# [Short problem]
Output the lines of the entries below, from the line containing "The height and width of the screenshot is (703, 1140)." through the line containing "639x552 pixels. 38,521", as a JSON list of strings with one string per line and blank lines omitted.
===== Records =====
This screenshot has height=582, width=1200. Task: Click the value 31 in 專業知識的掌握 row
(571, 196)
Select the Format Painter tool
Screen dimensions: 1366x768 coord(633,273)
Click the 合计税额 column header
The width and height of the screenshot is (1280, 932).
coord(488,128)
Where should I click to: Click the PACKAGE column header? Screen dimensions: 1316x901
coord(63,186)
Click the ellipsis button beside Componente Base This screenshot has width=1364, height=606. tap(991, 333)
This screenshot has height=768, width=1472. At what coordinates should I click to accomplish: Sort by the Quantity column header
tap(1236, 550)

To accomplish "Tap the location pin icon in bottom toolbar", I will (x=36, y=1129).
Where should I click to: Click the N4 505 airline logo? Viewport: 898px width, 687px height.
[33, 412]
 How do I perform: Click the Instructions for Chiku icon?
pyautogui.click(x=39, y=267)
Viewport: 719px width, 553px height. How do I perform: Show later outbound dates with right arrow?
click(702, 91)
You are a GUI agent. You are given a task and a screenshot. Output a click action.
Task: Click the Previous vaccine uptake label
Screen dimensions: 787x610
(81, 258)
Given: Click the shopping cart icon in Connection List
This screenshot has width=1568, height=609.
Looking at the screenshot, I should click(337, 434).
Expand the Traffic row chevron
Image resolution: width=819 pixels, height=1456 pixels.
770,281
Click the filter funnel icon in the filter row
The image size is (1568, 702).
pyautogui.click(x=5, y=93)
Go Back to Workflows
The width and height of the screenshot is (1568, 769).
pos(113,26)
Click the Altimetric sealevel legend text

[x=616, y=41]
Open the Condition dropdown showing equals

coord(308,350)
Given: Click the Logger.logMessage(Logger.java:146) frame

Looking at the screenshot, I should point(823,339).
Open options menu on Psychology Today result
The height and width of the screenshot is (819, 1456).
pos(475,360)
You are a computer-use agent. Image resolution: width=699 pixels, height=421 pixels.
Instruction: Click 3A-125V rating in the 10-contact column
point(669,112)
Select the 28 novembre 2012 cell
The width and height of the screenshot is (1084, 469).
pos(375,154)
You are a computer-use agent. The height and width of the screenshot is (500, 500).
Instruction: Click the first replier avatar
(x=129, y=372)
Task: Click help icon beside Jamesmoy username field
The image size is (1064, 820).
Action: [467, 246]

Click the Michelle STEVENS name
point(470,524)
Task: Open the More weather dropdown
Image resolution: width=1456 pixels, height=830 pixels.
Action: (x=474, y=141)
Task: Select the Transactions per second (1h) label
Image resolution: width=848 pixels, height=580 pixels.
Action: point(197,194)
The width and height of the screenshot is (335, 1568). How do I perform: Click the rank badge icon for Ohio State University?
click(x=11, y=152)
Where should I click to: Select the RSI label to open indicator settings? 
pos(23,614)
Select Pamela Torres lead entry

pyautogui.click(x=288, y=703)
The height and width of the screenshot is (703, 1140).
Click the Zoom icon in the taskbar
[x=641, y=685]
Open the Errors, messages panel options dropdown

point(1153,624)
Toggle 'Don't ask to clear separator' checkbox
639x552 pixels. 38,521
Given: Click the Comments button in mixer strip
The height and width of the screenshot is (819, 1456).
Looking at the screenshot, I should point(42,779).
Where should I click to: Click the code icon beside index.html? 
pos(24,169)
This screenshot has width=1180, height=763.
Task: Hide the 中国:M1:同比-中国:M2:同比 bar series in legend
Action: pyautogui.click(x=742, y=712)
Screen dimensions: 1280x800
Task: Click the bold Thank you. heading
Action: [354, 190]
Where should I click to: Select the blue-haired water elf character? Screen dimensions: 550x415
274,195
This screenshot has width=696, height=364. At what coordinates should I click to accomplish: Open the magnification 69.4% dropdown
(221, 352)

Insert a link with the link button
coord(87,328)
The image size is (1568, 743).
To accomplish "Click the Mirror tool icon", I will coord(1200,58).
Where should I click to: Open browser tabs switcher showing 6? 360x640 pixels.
=====
# [Solution to this exercise]
[
  "The height and width of the screenshot is (703, 1140).",
  "Click the Zoom icon in the taskbar",
  "[x=641, y=685]",
  "Open the Errors, messages panel options dropdown",
  "point(1153,624)",
  "Toggle 'Don't ask to clear separator' checkbox",
  "639x552 pixels. 38,521"
]